→ **Teks Sumber**:
════════════════════

Rabu, 15 September 2010

Pentingnya Menanamkan Cita-cita, Galamedia, 20 Nov 2009


Oleh: AJENG KANIA

"Modal pertama yang Anda miliki adalah cita-cita. Cita-cita adalah soal sederhana, tetapi sebagian besar penduduk bumi paling malas memastikan cita-citanya. Bahkan para lulusan perguruan tinggi terbaik pun sebagian besar belum tahu ke mana arah perjalanan hidup mereka selanjutnya" (Philip E. Humbert)

DIDI Widiatmoko (Didi Petet) malah bingung ketika lulus SMA. Ia tidak memiliki cita-cita. Ayahnya ingin dirinya meneruskan kuliah di ITB. Tapi Didi tidak suka matematika, juga tidak suka IPA. Ia tidak menyenangi mekanika dan kimia. Akibatnya, ia harus istirahat sekolah selama dua tahun. Pertemanan dengan Harry Roesli membawanya main opera dan mampu menggugah mata hatinya. Saat itu Didi baru menyadari, dirinya lebih nyaman di dunia seni dan teater. Didi pun masuk Institut Kesenian Jakarta (IKJ) dan kini sukses sebagai aktor dan tercatat sebagai dosen di almamaternya.

Lain lagi dengan Pak SBY. Pak SBY kecil sangat terkesan kegagahan dan kedisiplinan taruna saat diajak sang ayah berkunjung ke Kesatriaan AMN di Magelang tahun 1961. Kejadian itu seketika menyalakan cita-citanya untuk menjadi tentara. Meskipun melalui pendidikan dan latihan berat, namun ia merasa senang dan hal itu dilalui dengan suka hati.

Dari dua contoh di atas, ternyata cita-cita dapat muncul melalui kejadian yang membekas, sehingga terpatri dan menjadi obsesi untuk diraih. Momen inspiring bisa diperoleh melalui pengalaman, eksplorasi, diskusi atau membaca cerita tokoh-tokoh hebat yang mengagumkan. Situasi ini akan menggugah siswa untuk mengagumi dan menumbuhkan cita-citanya. Peristiwa tersebut dapat mengubah drastis perangai siswa, yang awalnya pemurung dan malas, menjadi ceria dan bersemangat.

Tanpa tujuan, sering dijumpai siswa mengeluh karena kesulitan mengikuti suatu pelajaran di kelas. Akibatnya ia tidak menyenangi kegiatan belajar. Menganggap belajar sebagai sebuah beban. Hal ini bisa jadi diakibatkan guru yang tidak berhasil mengeksplorasi kelas sehingga suasana menjemukan. Lebih lanjut, dampak psikologis seperti membuat siswa membenci belajar akan menggiring pada kegagalan di kemudian hari.

════════════════════

→ **Materi**:
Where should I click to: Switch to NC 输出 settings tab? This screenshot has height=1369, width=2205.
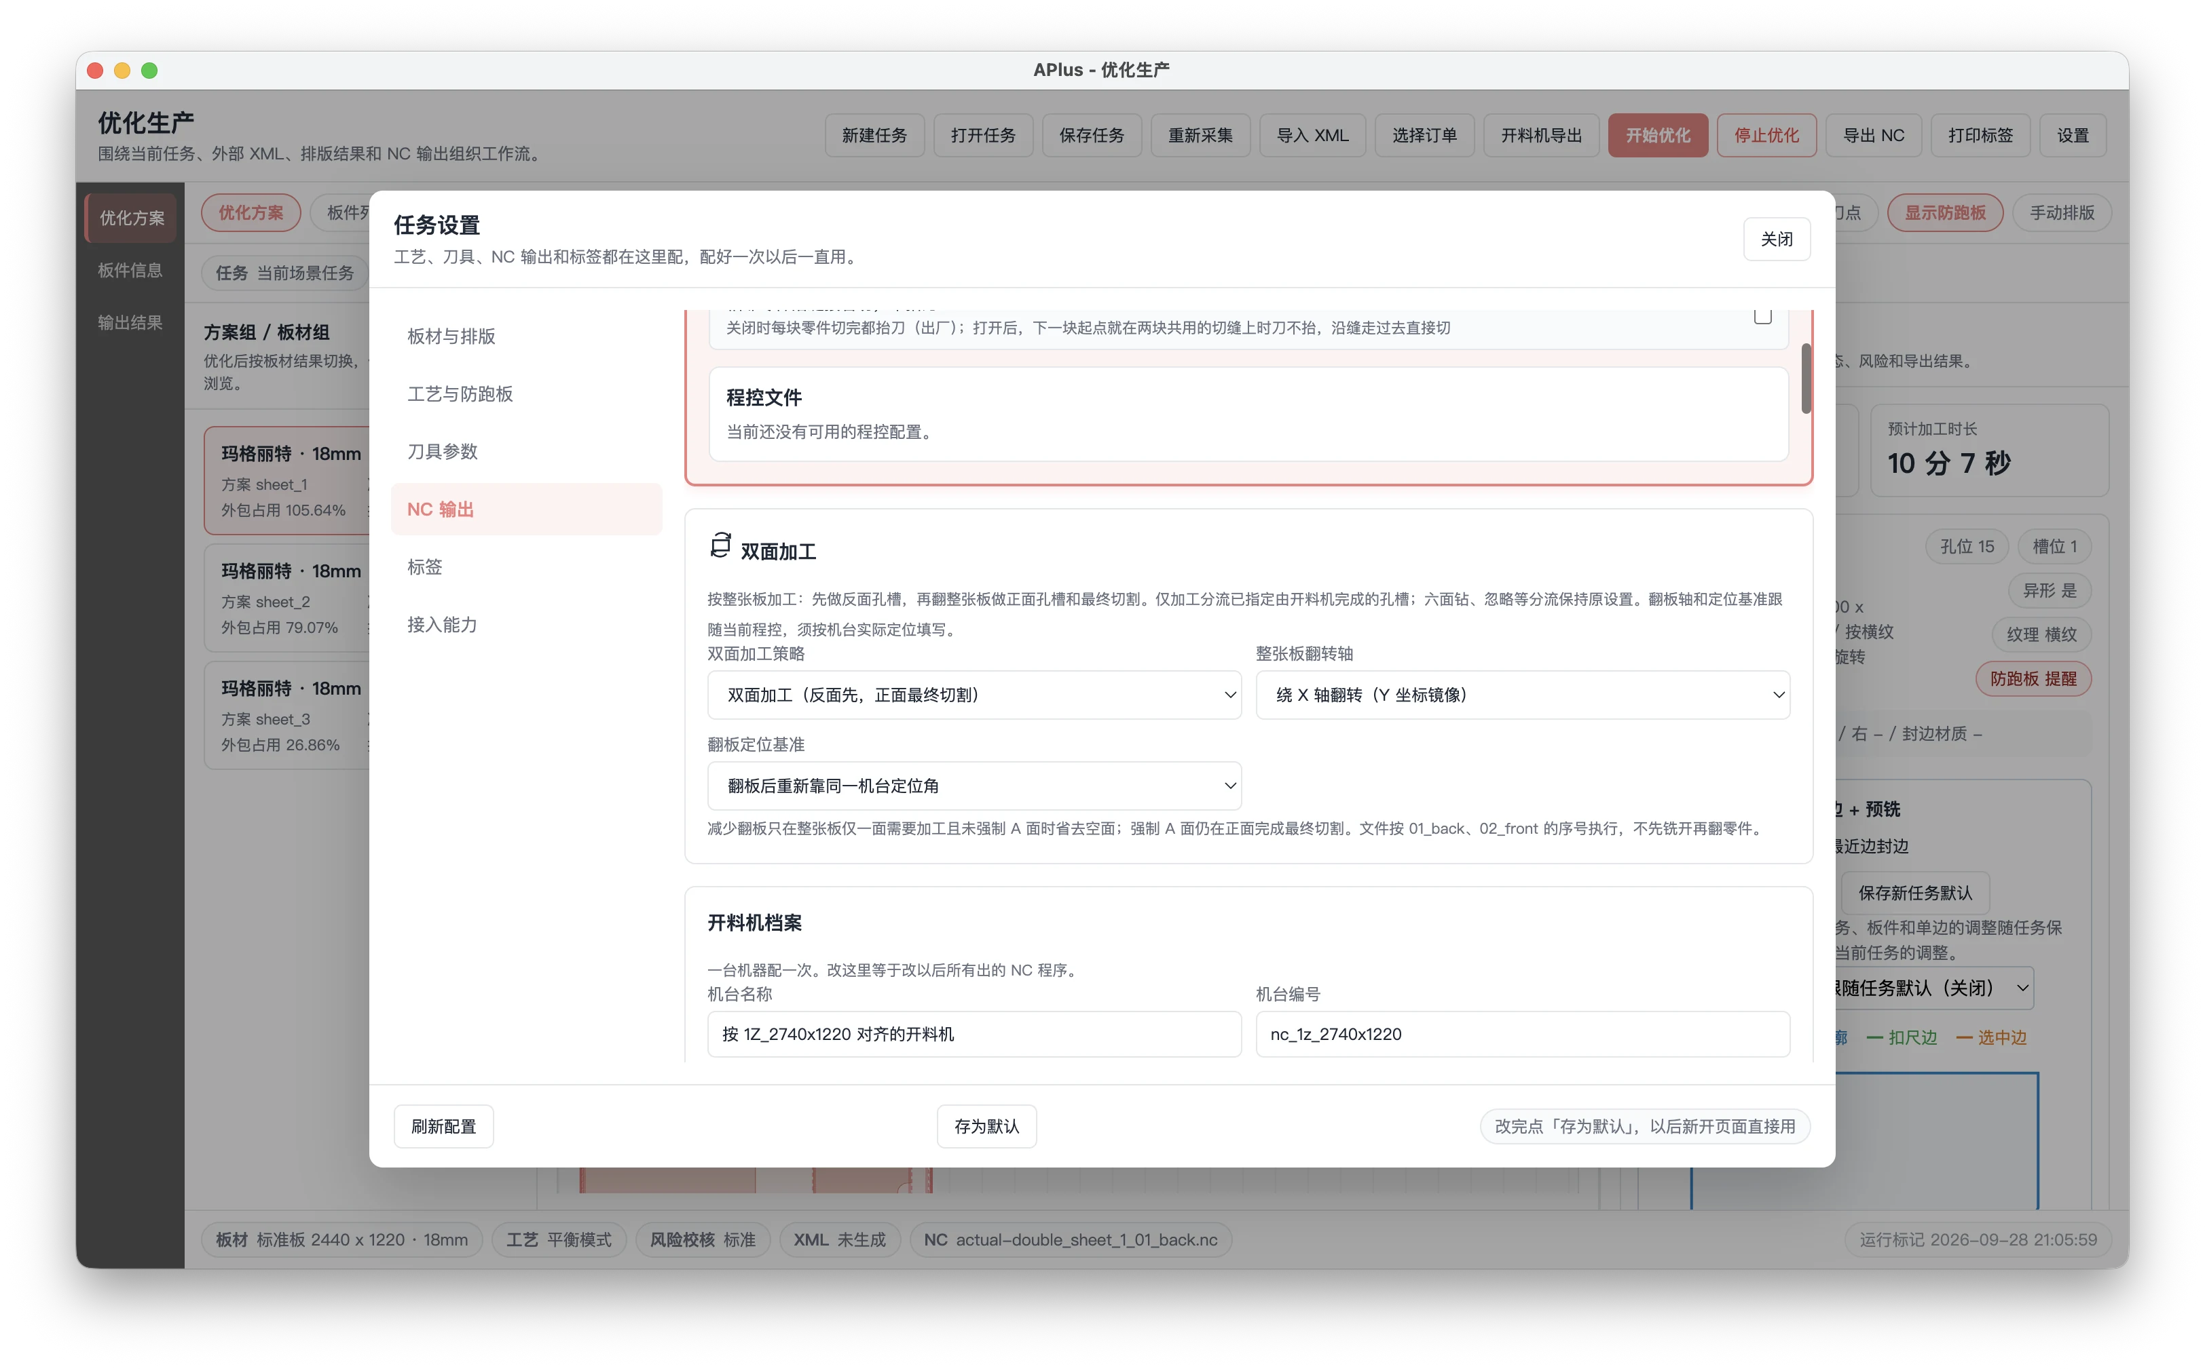526,509
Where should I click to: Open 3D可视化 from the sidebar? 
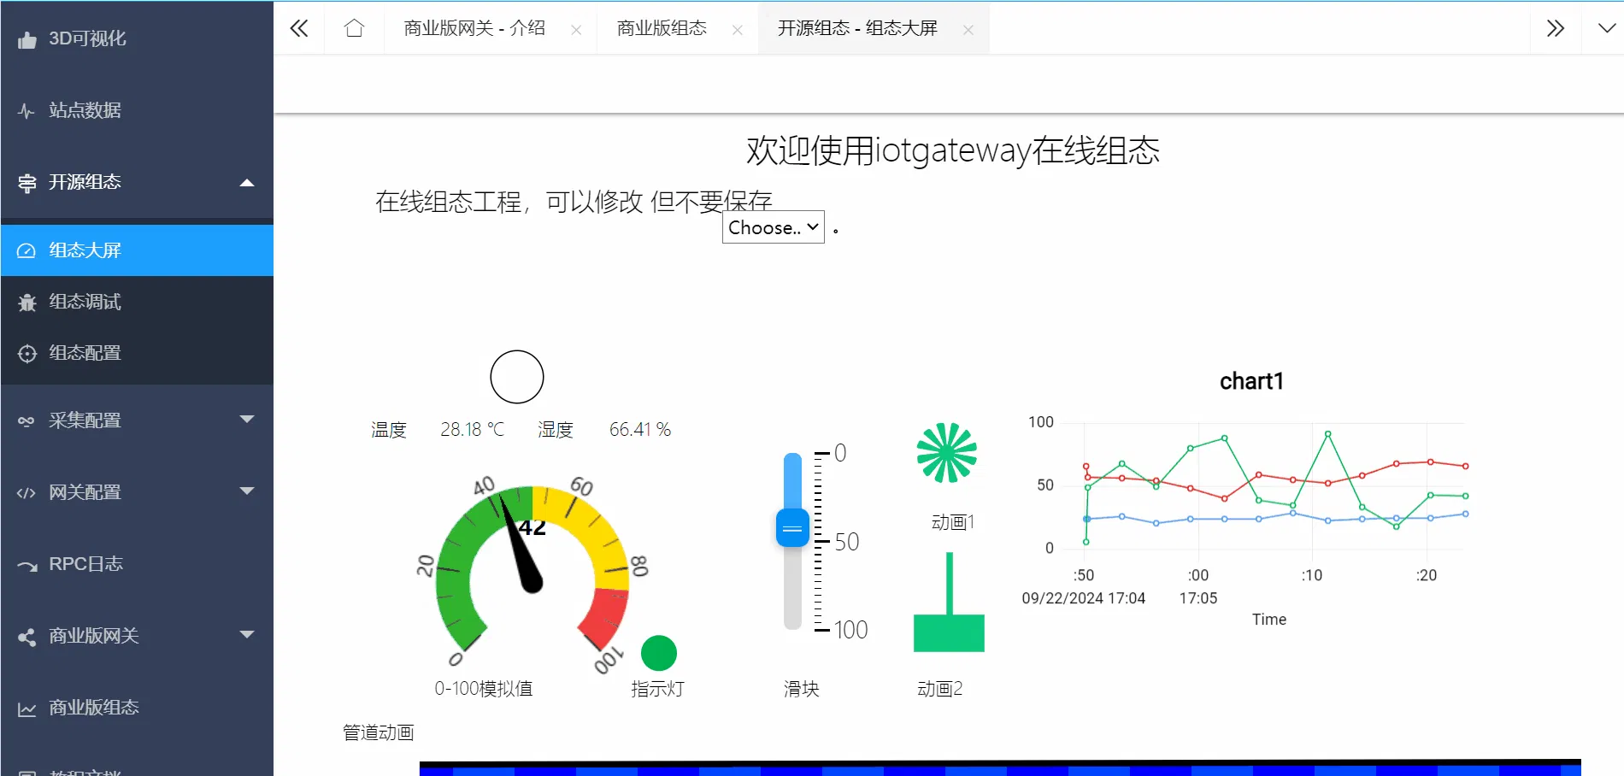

════════════════════

→ **Ketentuan Latihan**:
1 - Menurut teks tentang pentingnya cita-cita, ke mana SBY kecil diajak ayahnya berkunjung pada tahun 1961?
2 - Sebutkan semua bidang pelajaran yang tidak disukai Didi Petet menurut teks tentang pentingnya cita-cita.
3 - Teruskan teks tentang pentingnya cita-cita, dimulai setelah kalimat terakhir yang ditampilkan.

→ **Jawaban per Tugas**:
1 - SBY kecil diajak ayahnya berkunjung ke Kesatriaan AMN di Magelang.

2 - Matematika, IPA, mekanika, dan kimia.

3 -
Guru memiliki kewajiban untuk terus memotivasi dan menjaga semangat belajar siswa. Pembelajaran menggugah sangat penting diberikan guru untuk membukakan mata hati siswa. Siswa akan disadarkan tentang bakat dan talentanya sehingga mampu belajar dengan senang hati. Juga memandu mereka untuk memiliki cita-cita sesuai hobi dan bakatnya. Peristiwa menggugah harus dinyalakan agar siswa dapat memantapkan cita-citanya. Menentukan cita-cita meskipun hal sulit, tapi harus diupayakan dan dipantik agar siswa memiliki motivasi untuk meraihnya.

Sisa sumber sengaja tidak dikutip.